The force of laughter: Graffiti on a wall in Tripoli represents the Libyan leader, Colonel Qadaffi, as a fleeing rat. Credit: John Pollock
After weeks of skirmishes in the Nafusa Mountains southwest of Tripoli, Sifaw Twawa and his brigade of freedom fighters are at a standstill. It’s a mid-April night in 2011, and Twawa’s men are frightened. Lightly armed and hidden only by trees, they are a stone’s throw from one of four Grad 122-millimeter multiple-rocket launchers laying down a barrage on Yefren, their besieged hometown. These weapons can fire up to 40 unguided rockets in 20 seconds. Each round carries a high-explosive fragmentation warhead weighing 40 pounds. They urgently need to know how to deal with this, or they will have to pull back. Twawa’s cell phone rings.

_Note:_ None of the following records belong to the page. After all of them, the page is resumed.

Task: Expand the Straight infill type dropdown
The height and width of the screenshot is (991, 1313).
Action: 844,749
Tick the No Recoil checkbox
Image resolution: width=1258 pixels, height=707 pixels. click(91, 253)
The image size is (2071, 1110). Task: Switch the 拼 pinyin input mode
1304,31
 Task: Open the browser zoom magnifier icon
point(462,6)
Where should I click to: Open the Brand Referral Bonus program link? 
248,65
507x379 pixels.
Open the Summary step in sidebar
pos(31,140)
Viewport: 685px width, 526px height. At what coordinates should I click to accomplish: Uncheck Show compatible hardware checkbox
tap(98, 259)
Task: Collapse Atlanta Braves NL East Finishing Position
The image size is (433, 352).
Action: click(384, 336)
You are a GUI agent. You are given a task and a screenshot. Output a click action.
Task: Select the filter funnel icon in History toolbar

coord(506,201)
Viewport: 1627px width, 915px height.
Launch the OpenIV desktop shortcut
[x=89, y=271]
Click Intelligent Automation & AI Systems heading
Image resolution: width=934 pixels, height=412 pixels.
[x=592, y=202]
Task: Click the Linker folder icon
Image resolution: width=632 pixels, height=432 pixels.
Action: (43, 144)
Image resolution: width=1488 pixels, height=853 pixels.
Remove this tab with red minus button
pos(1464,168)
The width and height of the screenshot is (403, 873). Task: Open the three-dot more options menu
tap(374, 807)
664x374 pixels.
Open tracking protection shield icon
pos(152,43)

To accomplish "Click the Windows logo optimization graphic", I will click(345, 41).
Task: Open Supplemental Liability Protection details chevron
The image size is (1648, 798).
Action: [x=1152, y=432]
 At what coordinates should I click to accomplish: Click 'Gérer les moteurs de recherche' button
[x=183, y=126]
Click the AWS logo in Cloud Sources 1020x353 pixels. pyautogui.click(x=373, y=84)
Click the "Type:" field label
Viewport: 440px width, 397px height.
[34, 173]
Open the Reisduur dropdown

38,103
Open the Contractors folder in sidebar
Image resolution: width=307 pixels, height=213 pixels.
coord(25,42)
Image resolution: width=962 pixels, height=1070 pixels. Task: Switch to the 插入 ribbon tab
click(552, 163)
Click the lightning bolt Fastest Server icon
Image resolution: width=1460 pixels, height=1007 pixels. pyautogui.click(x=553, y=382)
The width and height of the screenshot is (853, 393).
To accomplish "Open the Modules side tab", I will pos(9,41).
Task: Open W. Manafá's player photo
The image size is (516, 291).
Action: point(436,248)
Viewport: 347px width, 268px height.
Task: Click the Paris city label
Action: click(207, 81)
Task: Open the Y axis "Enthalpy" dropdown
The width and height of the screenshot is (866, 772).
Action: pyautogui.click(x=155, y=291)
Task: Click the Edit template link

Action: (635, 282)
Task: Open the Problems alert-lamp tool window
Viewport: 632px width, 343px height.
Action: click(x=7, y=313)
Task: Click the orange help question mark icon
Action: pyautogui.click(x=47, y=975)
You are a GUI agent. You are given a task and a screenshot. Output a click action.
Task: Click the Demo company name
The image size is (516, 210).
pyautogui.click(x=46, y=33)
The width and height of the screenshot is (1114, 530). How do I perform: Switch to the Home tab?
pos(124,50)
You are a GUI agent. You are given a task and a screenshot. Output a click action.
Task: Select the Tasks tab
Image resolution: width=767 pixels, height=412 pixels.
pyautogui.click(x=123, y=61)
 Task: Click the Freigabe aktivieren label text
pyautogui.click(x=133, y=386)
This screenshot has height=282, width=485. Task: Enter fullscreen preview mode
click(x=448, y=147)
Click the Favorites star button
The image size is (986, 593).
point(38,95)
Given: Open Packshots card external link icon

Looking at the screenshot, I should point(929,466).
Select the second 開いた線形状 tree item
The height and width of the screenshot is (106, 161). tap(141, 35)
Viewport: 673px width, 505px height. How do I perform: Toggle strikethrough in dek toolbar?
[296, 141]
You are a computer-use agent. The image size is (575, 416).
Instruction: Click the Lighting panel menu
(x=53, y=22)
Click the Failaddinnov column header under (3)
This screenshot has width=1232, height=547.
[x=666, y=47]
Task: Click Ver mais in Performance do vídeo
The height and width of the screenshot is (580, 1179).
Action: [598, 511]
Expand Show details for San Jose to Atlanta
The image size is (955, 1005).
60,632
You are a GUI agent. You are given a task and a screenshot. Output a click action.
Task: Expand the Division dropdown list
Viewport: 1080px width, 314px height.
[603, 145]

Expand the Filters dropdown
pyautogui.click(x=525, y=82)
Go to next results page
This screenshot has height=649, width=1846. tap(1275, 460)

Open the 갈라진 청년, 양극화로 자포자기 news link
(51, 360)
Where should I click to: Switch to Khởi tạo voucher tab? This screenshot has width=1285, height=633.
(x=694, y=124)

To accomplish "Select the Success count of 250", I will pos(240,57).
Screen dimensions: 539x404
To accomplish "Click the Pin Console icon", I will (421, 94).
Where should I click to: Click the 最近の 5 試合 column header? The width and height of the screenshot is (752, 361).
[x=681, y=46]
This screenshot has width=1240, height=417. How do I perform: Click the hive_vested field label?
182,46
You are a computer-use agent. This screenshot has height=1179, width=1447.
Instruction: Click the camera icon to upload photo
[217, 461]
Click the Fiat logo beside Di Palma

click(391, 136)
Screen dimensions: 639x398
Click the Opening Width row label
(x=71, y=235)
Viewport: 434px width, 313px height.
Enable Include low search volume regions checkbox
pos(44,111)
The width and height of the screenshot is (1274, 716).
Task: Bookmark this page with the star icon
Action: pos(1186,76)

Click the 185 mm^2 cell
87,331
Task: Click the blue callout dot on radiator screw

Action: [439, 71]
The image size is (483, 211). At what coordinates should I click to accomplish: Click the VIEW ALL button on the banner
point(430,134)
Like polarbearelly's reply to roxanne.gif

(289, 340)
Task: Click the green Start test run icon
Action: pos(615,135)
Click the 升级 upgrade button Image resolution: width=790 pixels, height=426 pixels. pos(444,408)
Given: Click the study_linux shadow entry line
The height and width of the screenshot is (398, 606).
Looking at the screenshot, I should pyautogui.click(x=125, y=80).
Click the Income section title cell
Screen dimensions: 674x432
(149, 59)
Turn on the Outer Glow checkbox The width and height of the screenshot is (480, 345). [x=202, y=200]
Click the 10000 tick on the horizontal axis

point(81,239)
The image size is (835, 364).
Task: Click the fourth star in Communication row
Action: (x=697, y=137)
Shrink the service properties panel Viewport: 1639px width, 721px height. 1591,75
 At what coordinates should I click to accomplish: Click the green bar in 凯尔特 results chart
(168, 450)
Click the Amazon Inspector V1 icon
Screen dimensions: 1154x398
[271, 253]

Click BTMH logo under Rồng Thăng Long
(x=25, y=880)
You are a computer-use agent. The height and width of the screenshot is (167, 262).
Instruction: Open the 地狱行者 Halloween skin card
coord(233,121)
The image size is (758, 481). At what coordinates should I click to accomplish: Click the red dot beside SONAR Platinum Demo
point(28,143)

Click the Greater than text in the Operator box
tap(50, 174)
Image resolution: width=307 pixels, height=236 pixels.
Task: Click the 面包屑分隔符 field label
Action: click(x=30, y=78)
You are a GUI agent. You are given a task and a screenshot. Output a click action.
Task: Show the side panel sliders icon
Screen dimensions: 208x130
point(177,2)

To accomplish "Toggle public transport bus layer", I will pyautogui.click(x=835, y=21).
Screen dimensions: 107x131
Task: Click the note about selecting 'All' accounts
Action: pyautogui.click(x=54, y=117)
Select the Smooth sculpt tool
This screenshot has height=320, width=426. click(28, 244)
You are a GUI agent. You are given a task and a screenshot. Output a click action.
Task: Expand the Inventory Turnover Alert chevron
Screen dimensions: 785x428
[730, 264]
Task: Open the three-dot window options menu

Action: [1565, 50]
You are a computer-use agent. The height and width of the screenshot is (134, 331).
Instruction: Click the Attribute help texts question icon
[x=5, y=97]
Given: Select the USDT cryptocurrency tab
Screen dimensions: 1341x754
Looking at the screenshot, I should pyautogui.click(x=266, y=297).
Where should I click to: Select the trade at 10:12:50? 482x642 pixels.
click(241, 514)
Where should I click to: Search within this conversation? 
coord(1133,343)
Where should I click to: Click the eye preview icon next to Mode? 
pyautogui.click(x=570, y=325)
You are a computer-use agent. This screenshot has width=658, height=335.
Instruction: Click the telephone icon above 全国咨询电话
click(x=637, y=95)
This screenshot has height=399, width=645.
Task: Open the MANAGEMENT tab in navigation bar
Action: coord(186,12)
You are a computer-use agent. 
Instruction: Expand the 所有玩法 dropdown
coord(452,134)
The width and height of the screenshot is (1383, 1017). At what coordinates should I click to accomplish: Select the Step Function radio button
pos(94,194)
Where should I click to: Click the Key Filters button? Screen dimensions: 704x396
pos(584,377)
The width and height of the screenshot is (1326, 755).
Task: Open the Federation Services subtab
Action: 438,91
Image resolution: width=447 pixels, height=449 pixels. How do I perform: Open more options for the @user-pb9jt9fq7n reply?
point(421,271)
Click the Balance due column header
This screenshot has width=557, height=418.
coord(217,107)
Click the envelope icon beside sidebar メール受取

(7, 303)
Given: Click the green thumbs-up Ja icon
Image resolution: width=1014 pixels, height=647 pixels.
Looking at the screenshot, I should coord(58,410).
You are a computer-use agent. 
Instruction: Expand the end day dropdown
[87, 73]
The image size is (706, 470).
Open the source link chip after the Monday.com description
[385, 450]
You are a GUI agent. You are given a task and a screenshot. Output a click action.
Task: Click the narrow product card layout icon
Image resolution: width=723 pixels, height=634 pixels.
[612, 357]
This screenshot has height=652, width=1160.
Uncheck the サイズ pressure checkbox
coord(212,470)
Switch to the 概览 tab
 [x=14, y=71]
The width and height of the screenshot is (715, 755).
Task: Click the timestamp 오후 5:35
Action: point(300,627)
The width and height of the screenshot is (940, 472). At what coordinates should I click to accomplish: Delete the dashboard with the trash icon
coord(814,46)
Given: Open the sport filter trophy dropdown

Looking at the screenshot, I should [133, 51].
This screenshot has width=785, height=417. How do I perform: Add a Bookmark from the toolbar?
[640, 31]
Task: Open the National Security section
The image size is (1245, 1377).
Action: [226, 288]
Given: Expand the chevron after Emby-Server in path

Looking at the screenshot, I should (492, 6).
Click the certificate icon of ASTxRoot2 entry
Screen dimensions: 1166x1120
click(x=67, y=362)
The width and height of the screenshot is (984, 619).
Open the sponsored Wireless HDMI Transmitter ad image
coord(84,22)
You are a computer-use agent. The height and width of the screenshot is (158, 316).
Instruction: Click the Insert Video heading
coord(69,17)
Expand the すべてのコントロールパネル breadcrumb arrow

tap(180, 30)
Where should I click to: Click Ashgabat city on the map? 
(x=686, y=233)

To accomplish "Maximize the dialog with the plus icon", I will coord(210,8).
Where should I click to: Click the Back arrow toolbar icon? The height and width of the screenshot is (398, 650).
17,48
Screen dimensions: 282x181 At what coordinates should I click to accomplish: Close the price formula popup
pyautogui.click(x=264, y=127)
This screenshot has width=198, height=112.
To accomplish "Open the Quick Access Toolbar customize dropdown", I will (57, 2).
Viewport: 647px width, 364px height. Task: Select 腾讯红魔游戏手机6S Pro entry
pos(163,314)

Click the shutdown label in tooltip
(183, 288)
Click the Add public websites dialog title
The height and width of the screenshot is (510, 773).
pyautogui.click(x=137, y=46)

Two friends are on the line, via a Skype conference call. Nureddin Ashammakhi is in Finland, where he heads a research team developing biomaterials technology, and Khalid Hatashe, a medical doctor, is in the United Kingdom. The Qaddafi regime trained Hatashe on Grads during his compulsory military service. He explains that Twawa’s katiba—brigade—is well short of the Grad’s minimum range: at this distance, any rockets fired would shoot past them. Hatashe adds that the launcher can be triggered from several hundred feet away using an electric cable, so the enemy may not be in or near the launch vehicle. Twawa’s men successfully attack the Grad—all because two civilians briefed their leader, over Skype, in a battlefield a continent away.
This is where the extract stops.